Roman Catholic archdiocese in Kenya

The Roman Catholic Archdiocese of Kisumu (Kisumuen(sis)) is the Latin Metropolitan See for the ecclesiastical province of Kisumu in western Kenya.

The cathedral archiepiscopal see is St. Theresa’s Cathedral, in Kisumu, Kisumu County.

== Statistics ==
As per 2014, it pastorally served 898,036 Catholics (35.5% of 2,531,000 total on 4,616 km² in 41 parishes and a mission with 95 priests (70 diocesan, 25 religious), 349 lay religious (49 brothers, 300 sisters) and 35 seminarians.

== Ecclesiastical province ==
Its Suffragan sees are:
- Roman Catholic Diocese of Bungoma
- Roman Catholic Diocese of Eldoret
- Roman Catholic Diocese of Homa Bay
- Roman Catholic Diocese of Kakamega
- Roman Catholic Diocese of Kapsabet
- Roman Catholic Diocese of Kisii
- Roman Catholic Diocese of Kitale
- Roman Catholic Diocese of Lodwar

== History ==
- Established on 15 Jul 1925 as Apostolic Prefecture of Kavirondo, on territory split off from the then Apostolic Vicariate of Upper Nile in Uganda
- Promoted on 27 May 1932 as Apostolic Vicariate of Kisumu
- Promoted on 25 Mar 1953 as Diocese of Kisumu
- Lost territories repeatedly : on 29 Jun 1953 to establish the then Apostolic Prefecture of Eldoret, on 20 Oct 1959 to establish the then Apostolic Prefecture of Ngong, on 21 May 1960 to establish Diocese of Kisii, on 11 Jan 1968 to establish Diocese of Nakuru, on 27 Feb 1978 to establish Diocese of Kakamega
- Promoted on 21 May 1990 as Metropolitan Archdiocese of Kisumu

==Bishops==
=== Ordinaries ===
(all Roman rite)

- Apostolic Prefect of Kavirondo
- Gorgonio Brandsma, Mill Hill Missionaries (M.H.M.) (born Netherlands) (2 Dec 1925 – 27 May 1932 see below)

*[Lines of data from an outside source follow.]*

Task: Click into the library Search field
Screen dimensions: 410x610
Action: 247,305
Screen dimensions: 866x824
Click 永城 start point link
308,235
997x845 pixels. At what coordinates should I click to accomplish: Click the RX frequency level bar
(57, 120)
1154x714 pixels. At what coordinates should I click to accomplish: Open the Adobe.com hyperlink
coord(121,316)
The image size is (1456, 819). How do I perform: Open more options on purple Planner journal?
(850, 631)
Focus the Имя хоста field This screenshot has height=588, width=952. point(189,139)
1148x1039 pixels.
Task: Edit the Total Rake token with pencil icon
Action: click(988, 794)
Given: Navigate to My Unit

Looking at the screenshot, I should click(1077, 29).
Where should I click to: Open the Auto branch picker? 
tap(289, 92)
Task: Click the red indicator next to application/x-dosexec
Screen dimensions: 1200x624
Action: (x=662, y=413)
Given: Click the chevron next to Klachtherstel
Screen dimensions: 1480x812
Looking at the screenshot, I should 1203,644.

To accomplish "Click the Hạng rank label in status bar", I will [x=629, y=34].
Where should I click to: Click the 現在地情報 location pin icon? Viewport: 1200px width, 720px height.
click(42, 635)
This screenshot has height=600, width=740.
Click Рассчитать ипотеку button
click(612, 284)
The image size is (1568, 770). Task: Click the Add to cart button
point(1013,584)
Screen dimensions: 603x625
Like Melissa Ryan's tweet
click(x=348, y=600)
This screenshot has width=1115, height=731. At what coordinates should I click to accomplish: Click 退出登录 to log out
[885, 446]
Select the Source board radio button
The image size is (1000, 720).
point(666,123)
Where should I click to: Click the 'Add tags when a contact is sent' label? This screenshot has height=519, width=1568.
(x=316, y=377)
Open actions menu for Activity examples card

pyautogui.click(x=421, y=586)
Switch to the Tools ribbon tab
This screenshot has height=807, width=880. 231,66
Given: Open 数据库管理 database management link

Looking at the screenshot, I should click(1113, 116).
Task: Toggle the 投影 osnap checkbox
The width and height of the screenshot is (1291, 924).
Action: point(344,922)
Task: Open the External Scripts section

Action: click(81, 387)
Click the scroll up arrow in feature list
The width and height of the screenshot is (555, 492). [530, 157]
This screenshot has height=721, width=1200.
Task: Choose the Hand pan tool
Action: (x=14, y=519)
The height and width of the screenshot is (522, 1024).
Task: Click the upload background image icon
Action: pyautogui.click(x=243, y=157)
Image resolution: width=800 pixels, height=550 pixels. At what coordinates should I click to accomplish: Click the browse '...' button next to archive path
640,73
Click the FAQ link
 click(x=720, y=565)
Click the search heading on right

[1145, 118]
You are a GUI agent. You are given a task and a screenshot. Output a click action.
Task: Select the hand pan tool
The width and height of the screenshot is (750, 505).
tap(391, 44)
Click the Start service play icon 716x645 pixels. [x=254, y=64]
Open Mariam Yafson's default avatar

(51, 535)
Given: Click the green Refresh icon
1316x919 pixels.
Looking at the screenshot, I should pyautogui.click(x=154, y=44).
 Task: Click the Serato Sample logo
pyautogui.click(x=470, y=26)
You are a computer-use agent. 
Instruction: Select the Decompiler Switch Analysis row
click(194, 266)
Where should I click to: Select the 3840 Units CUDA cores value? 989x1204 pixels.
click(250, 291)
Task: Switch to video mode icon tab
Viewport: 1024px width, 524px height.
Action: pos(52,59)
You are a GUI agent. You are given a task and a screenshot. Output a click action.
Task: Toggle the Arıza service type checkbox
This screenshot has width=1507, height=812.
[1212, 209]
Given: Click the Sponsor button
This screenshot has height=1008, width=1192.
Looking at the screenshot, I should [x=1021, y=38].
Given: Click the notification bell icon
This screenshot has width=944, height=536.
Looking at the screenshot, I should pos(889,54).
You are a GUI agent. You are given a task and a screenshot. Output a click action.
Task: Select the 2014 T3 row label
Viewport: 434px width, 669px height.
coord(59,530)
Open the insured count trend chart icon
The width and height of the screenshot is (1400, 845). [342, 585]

- Apostolic Vicars of Kisumu
- Gorgonio Brandsma, M.H.M. ( see above 27 May 1932 – death 20 Jun 1935), Titular Bishop of Bargala (1933 – 20 Jun 1935)
- Nicolas Stam, M.H.M. (born Netherlands) (9 Mar 1936 – retired 1946), Titular Bishop of Cediæ (9 Mar 1936 – 26 May 1949); died 1949
- Frederick Hall, M.H.M. (born England, UK) (9 Apr 1948 – 25 Mar 1953 see below), Titular Bishop of Alba Marittima (9 Apr 1948 – 25 Mar 1953)

- Suffragan Bishops of Kisumu
- Frederick Hall, M.H.M. (see above 25 Mar 1953 – retired 2 Dec 1963), emeritate as Titular Bishop of Castra nova (2 Dec 1963 – resigned 27 Jul 1976), died 1988
- Joannes de Reeper, M.H.M. (born Netherlands) (16 Jan 1964 – retired 20 Mar 1976), died 1980; previously Apostolic Prefect of Ngong (Kenya) (15 Jan 1960 – 16 Jan 1964)
- Philip Sulumeti (first Kenyan incumbent) (9 Dec 1976 – 28 Feb 1978), succeeding as previous Titular Bishop of Urci (28 May 1972 – 9 Dec 1976) and Auxiliary Bishop of Kisumu (28 May 1972 – 9 Dec 1976); next Bishop of Kakamega (Kenya) (28 Feb 1978 – retired 5 Dec 2014)
- Zacchaeus Okoth (27 Feb 1978 – 21 May 1990 see below)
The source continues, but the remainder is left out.